For researchers on the Caltech-MIT Voting Technology Project, the Nov. 6 elections provided the first opportunity to assess the efficacy of their proposals.
The good news was that even the close elections were relatively peaceful. The bad news was that it happened under essentially the same flawed systems of the 2000 presidential election.
"This being an odd-numbered year, it's really too early to expect many changes," said Professor Charles Stewart of political science, one of five MIT faculty involved in the project. "There are rumblings that some of the changes will be in place for 2002, but I wouldn't hold my breath for widespread changes by then."
He noted that major problems were reported in San Bernardino County in California, which uses the infamous punch card system.
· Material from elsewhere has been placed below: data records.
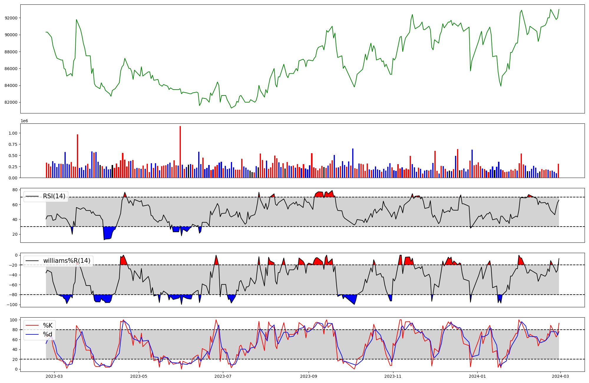Click the RSI(14) legend label
The width and height of the screenshot is (589, 383).
(x=54, y=196)
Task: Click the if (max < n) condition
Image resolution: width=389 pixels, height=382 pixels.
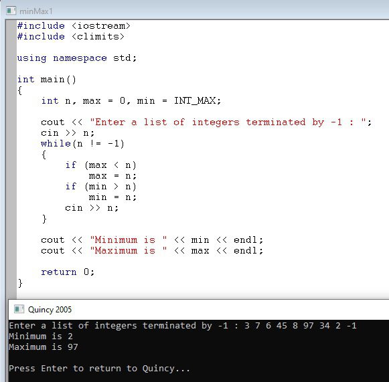Action: click(x=100, y=165)
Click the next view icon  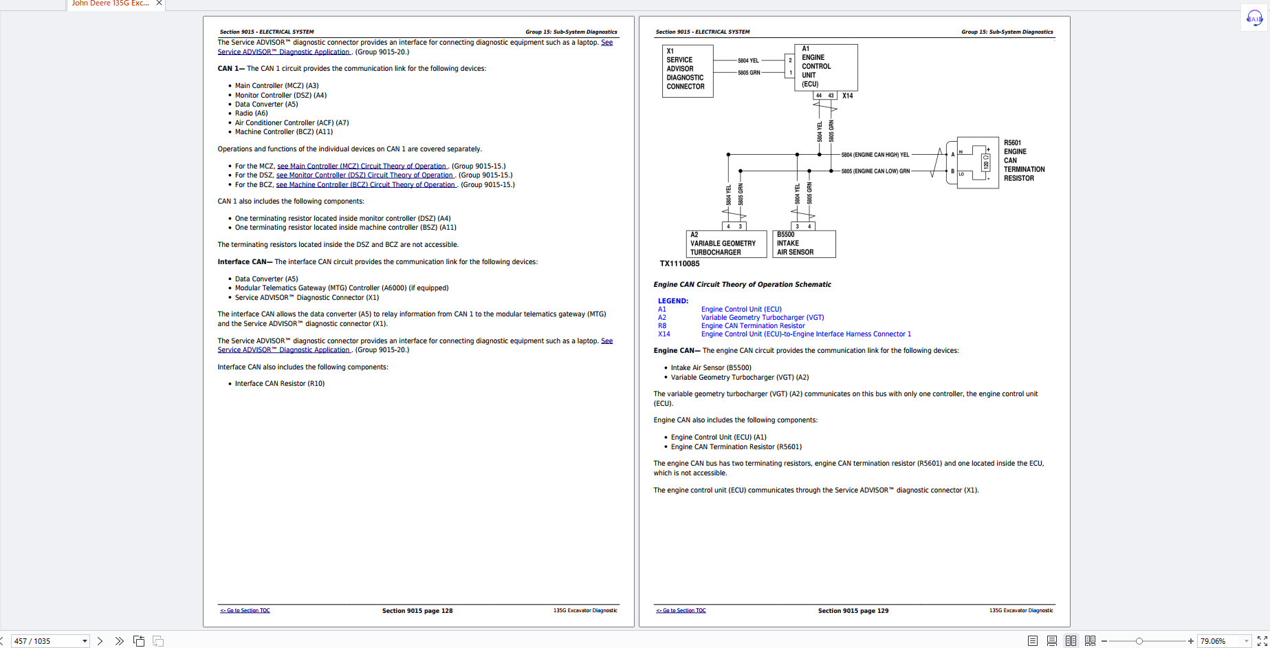tap(158, 641)
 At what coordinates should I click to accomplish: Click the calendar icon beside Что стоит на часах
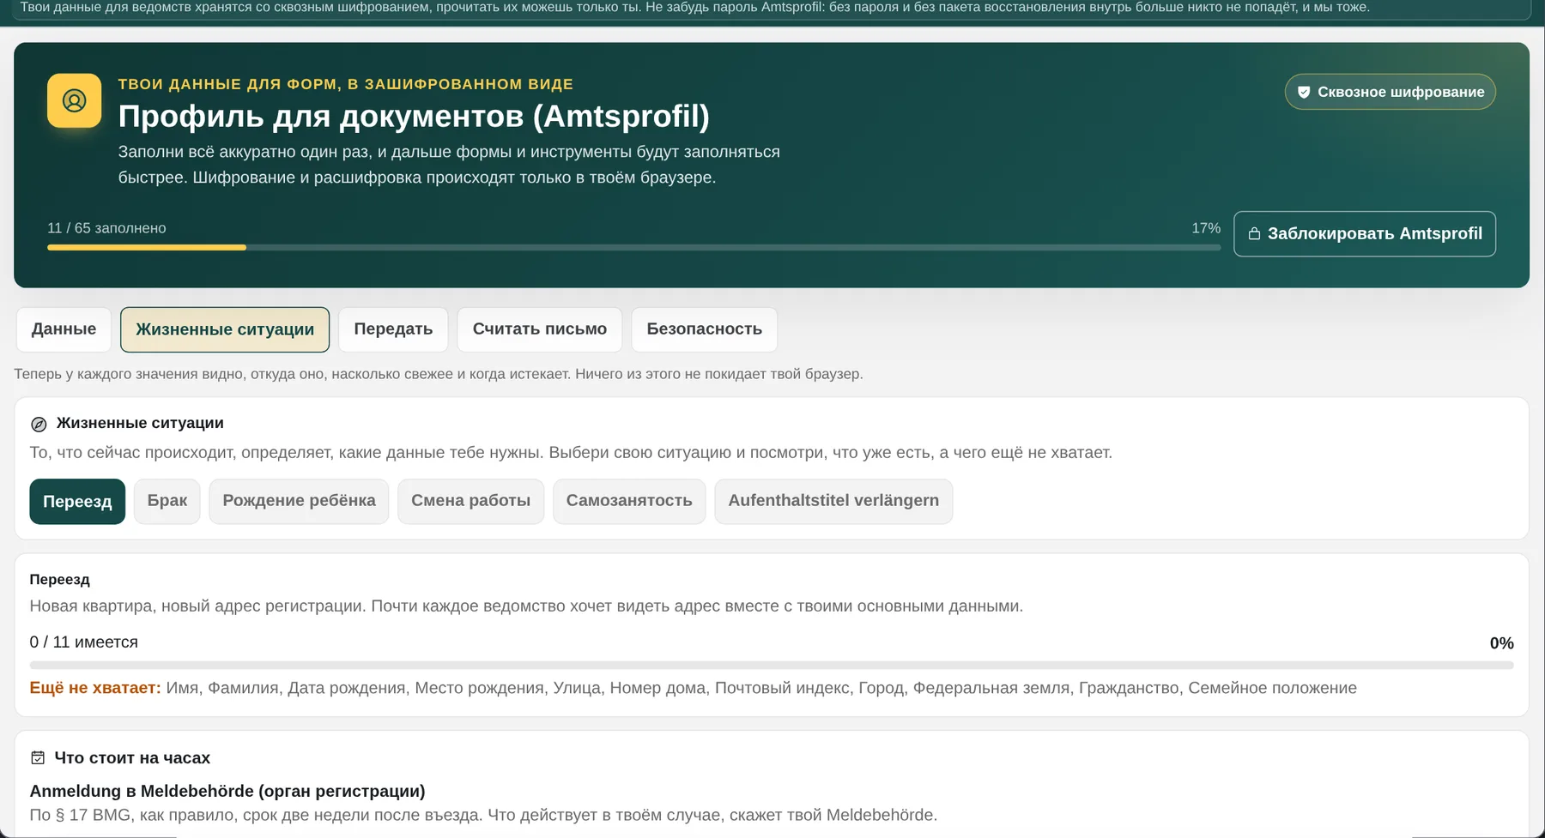38,757
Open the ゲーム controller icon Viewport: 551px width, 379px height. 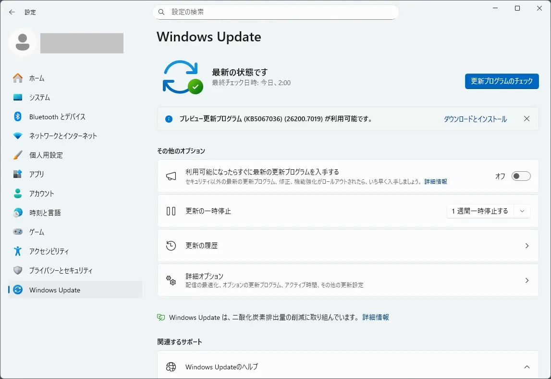18,232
According to reports, a county staff member failed to program the counting devices properly and check them before the election, resulting in some votes not being counted and others being attributed to the wrong candidate. "These sort of horror stories come out slowly," Stewart said.
The team was formed in the aftermath of the 2000 presidential election, which was finally decided by the US Supreme Court after weeks of wrangling over recounts, spoiled ballots and other problems in Florida.
"Florida is pretty much our success story," said Stewart, noting that the state would replace the controversial punchcard ballots next year with touch screen systems.
Stewart said the percentage of spoiled ballots in Miami's mayoral election was lower than in the 2000 presidential election. Since no candidate received a majority of the votes on Nov. 6, the mayor's race was decided in a runoff between the two top vote-getters last Tuesday, won by attorney Manny Diaz over former Mayor Maurice Ferre.
According to the Miami Herald, Stewart said, most of the problems on Nov. 6 occurred in neighborhoods with large minority populations. Stewart added that the newspaper also paid "significant attention to problems" with poll workers.
"Interviews with election officials in Miami suggested that they weren't paying much attention to the performance of the equipment because they are planning to buy new equipment anyway next year," he said.
Georgia, where Atlanta's mayoral election was decided by 191 votes, also is shopping for new technology. Californians will vote next year on a bond referendum to buy new equipment. "I'd like to think that some provisions of the referendum were due to our work," Stewart said.
Stewart is concerned that election officials across the country are concentrating on technology at the expense of other Voting Technology Project recommendations, including placing laptop computers at polling places to moderate Election Day disputes, using provisional ballots when registration questions arise, and replacing absentee ballots with early voting. He fears the concentration on technology may be misplaced.
"I'm afraid too many people -- public officials and the public -- have concluded that since the 'old stuff' broke, they must need to get the 'new stuff,' meaning the newest electronic equipment," he said. "Our own study has called into question the efficacy of the newest equipment. Some of the new equipment is very good, but all of it isn't, and this needs to be approached cautiously."
A version of this article appeared in MIT Tech Talk on November 14, 2001.